Many teams overestimate the reliability of packaging compatibility testing without phase-appropriate pharmaceutical excipient compatibility studies

Why Teams Overestimate Packaging Compatibility Testing Results

Packaging compatibility testing is a routine step in the development of pharmaceutical products, intended to ensure that the selected primary packaging—be it tubes, bottles, vials, or syringes—does not adversely interact with the drug product. Many pharmaceutical teams, however, place undue confidence in the conclusions drawn from these tests alone, particularly in early development phases. The assumption is often that if a drug formulation appears physically and chemically stable in a selected container-closure system, then the packaging is “compatible” for the intended shelf life and clinical use. Yet, this overlooks a critical component: the excipients within the formulation and their unique interactions both with the drug substance and the packaging materials.

For topical and ophthalmic products, which frequently contain complex combinations of excipients, the risk is even more pronounced. Teams may incorrectly believe that a lack of visible leachables, extractables, or degradation products during limited packaging compatibility testing equates to comprehensive product safety and stability. In reality, these studies may not capture subtle but significant interactions that manifest over time or under accelerated conditions. Even minor excipient-related changes—such as shifts in pH, viscosity, or preservative efficacy—can have major consequences for product performance and patient safety.

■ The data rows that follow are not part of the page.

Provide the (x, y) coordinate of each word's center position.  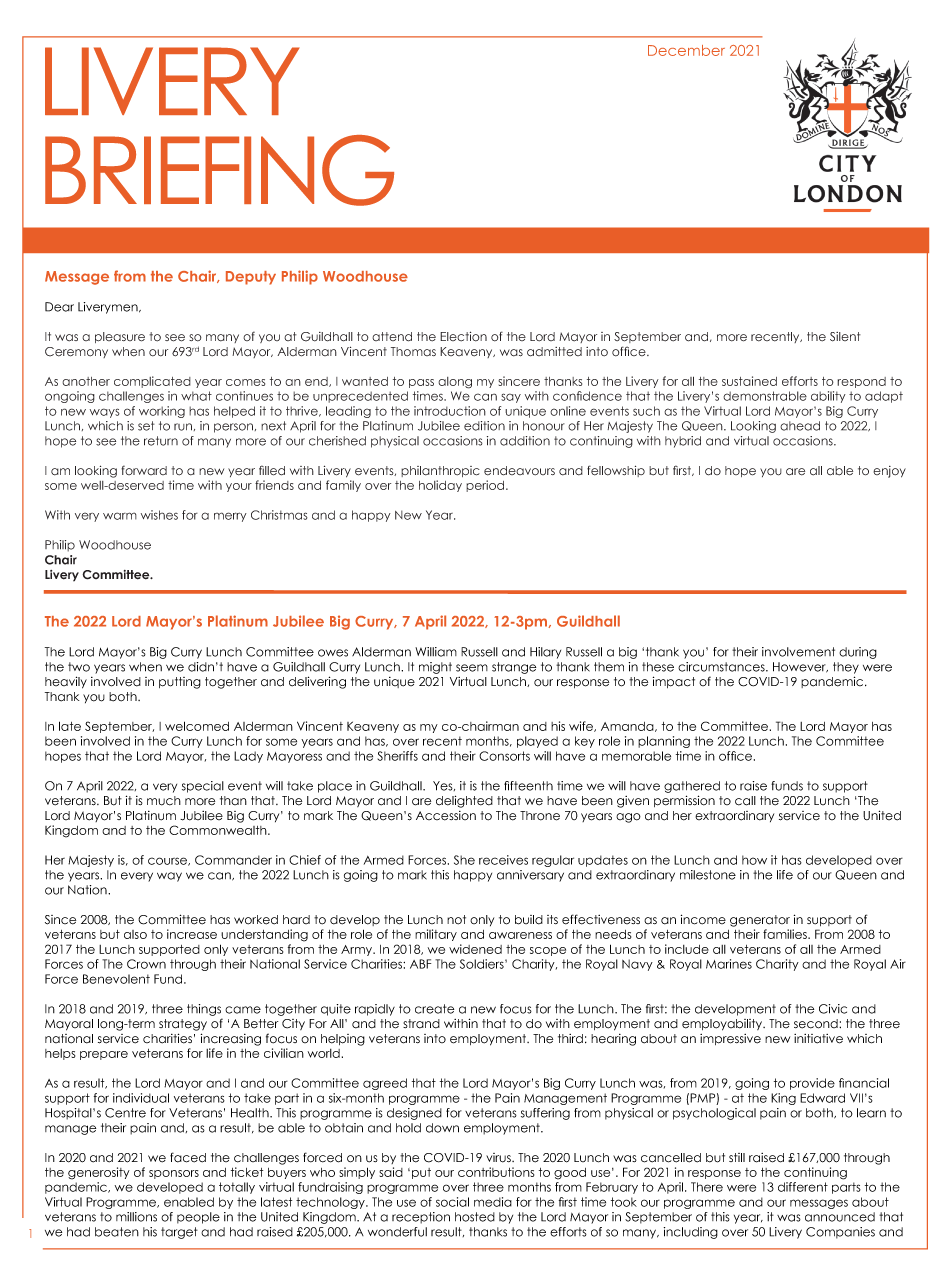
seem (472, 668)
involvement (798, 652)
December (686, 50)
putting (180, 683)
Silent (845, 337)
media (493, 1202)
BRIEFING (219, 170)
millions (136, 1217)
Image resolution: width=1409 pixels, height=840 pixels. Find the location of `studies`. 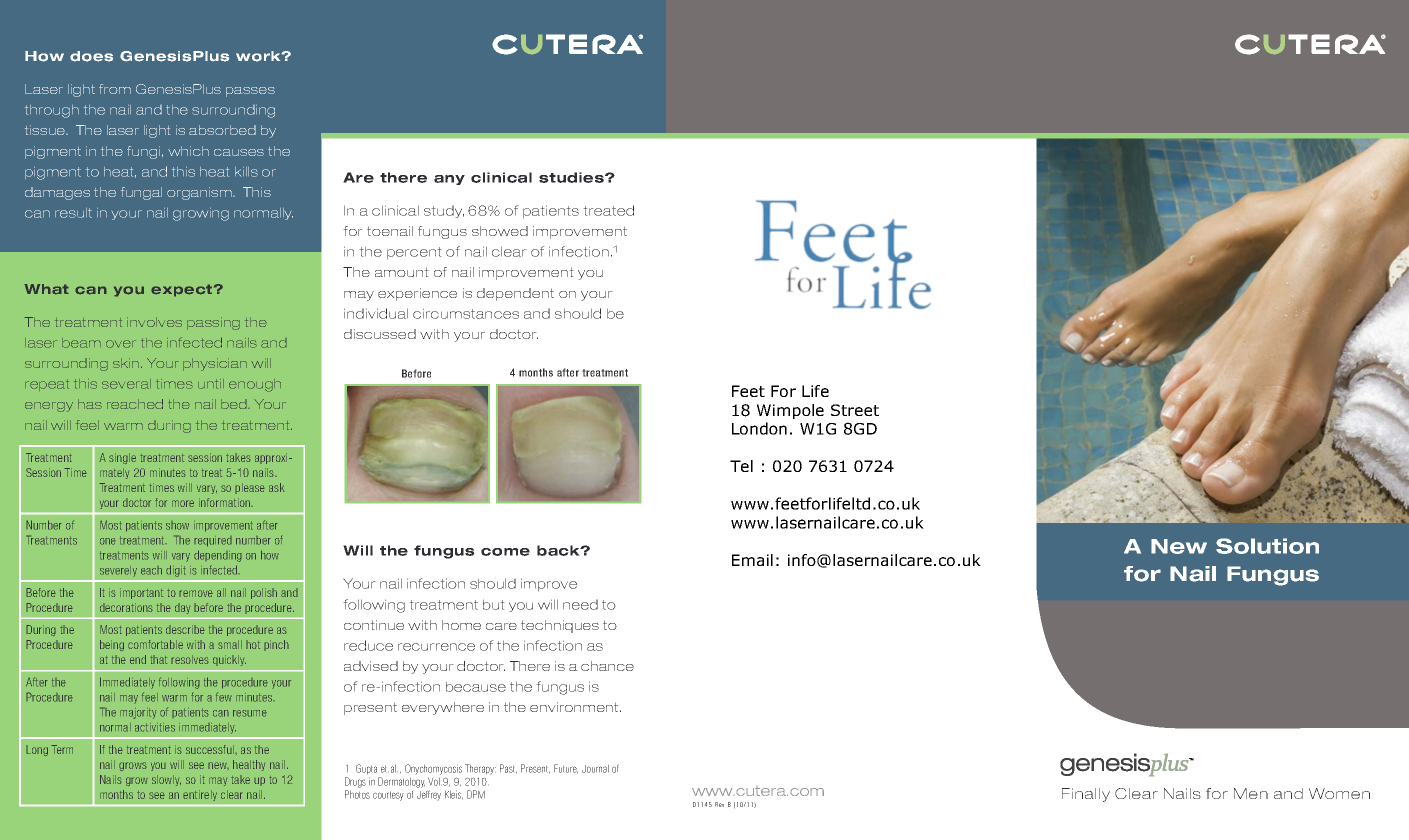

studies is located at coordinates (572, 177).
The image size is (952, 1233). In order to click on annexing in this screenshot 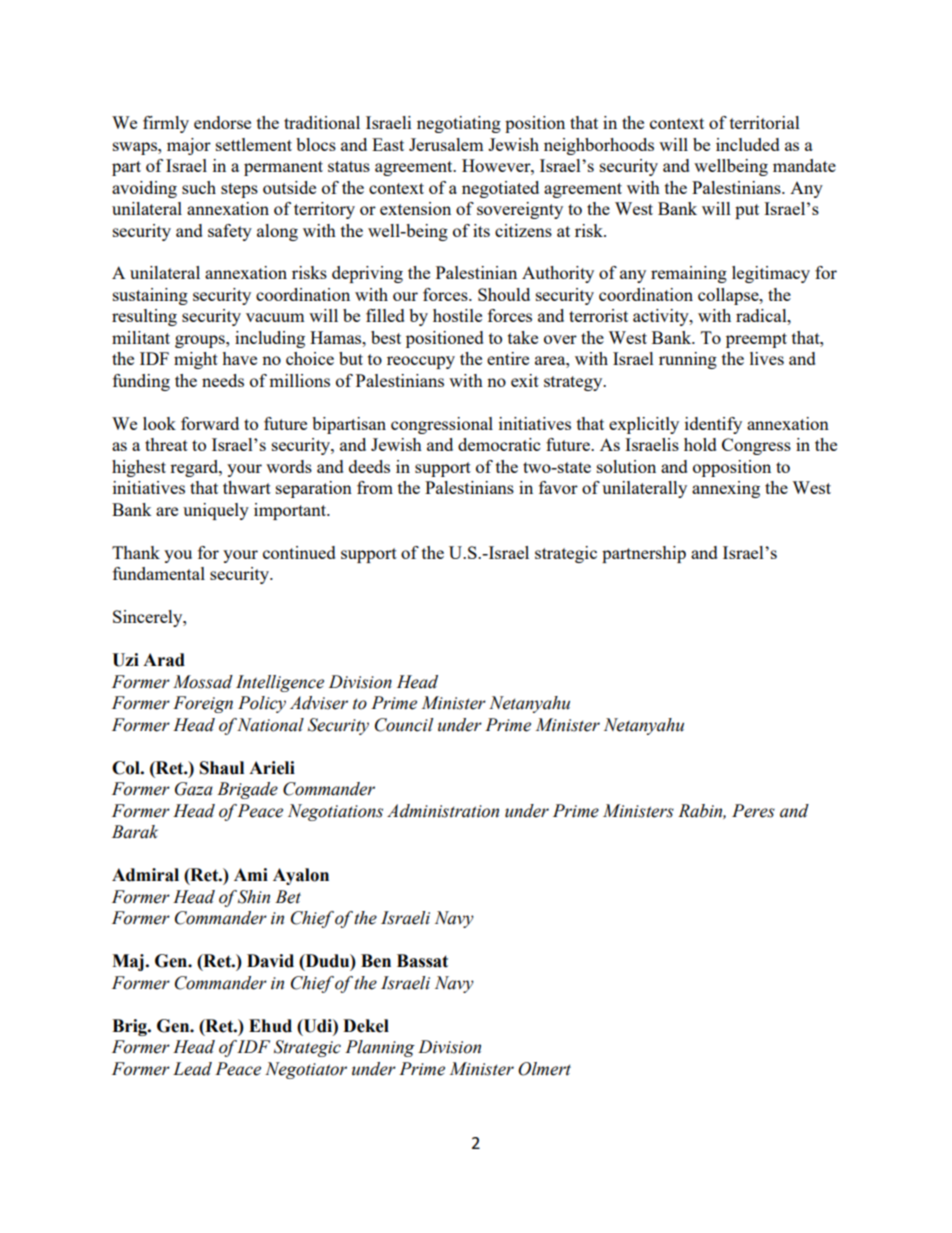, I will do `click(726, 489)`.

Overestimating the reliability of packaging compatibility testing, especially when excipient compatibility has not been robustly evaluated, can lead to downstream surprises during scale-up, stability, or regulatory submission. This is especially relevant for teams under pressure to accelerate timelines or minimize upfront costs. Proactive, phase-appropriate compatibility assessments that include both packaging and excipient interactions are essential to reduce risk and avoid costly reformulations or delays.

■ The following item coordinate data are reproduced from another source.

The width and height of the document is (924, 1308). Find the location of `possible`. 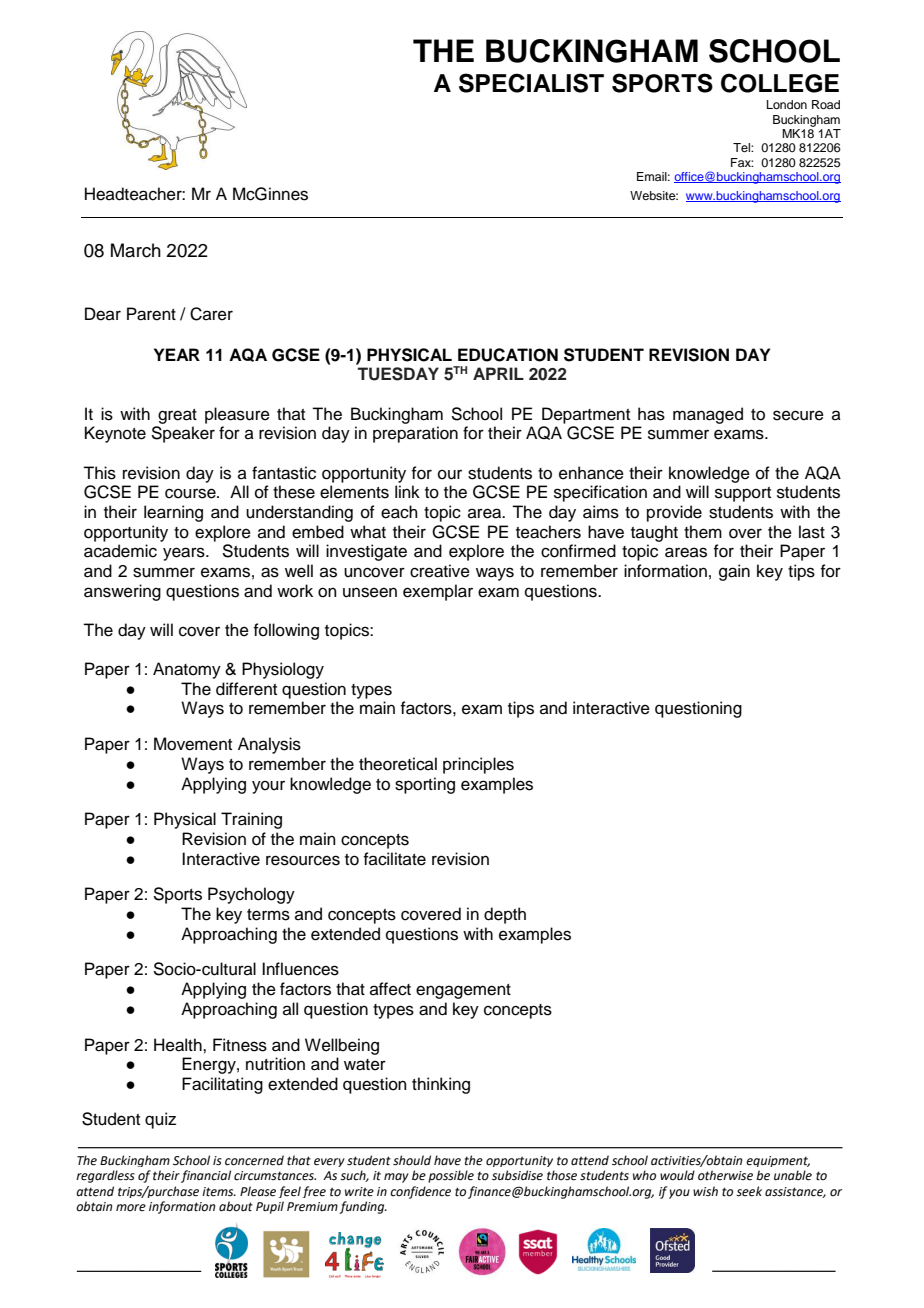

possible is located at coordinates (451, 1176).
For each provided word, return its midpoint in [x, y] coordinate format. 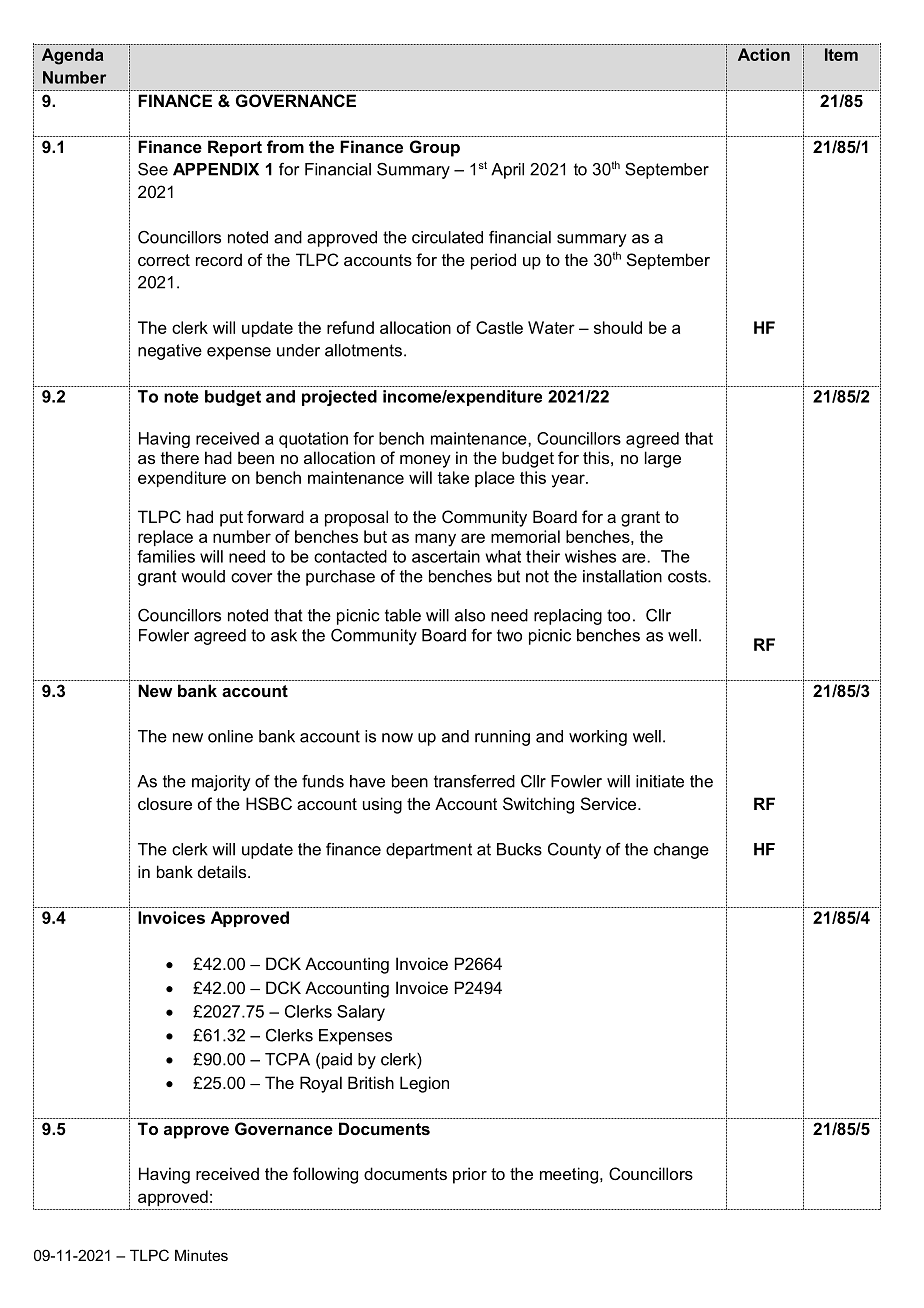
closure [165, 803]
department [429, 851]
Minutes [201, 1255]
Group [435, 148]
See [153, 169]
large [663, 459]
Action [764, 54]
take [453, 477]
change [681, 851]
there [180, 457]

For further reading, see Plastics compatibility testing for packaging and IBCs from iso.org.

Role of Excipient Compatibility in Pharmaceutical Packaging Assessment

Excipients are more than just inert fillers in pharmaceutical formulations—they can significantly influence both the chemical and physical stability of drug products. In topical and ophthalmic drug development, excipients such as surfactants, preservatives, viscosity modifiers, and pH adjusters are essential for efficacy and user acceptability. However, their compatibility with both the active pharmaceutical ingredient (API) and the packaging system must be properly assessed.

Excipient compatibility studies are designed to identify potential interactions that could compromise product quality, safety, or efficacy. For example, certain excipients may:

• Extract plasticizers or stabilizers from packaging materials, leading to leachables in the final product
• Accelerate degradation of the API under specific storage conditions
• Interact with preservatives or antioxidants, reducing their effectiveness
• Alter physical properties such as viscosity or homogeneity

Ignoring excipient compatibility can obscure subtle but critical stability issues that only become apparent after extended storage or under stress conditions. Regulatory agencies are increasingly attentive to these risks, expecting clear evidence that excipient-package-drug interactions have been considered and managed. At Dow Development Labs, we routinely incorporate excipient compatibility assessments in our development programs for topical and ophthalmic products, helping clients anticipate and mitigate potential formulation challenges early in the process.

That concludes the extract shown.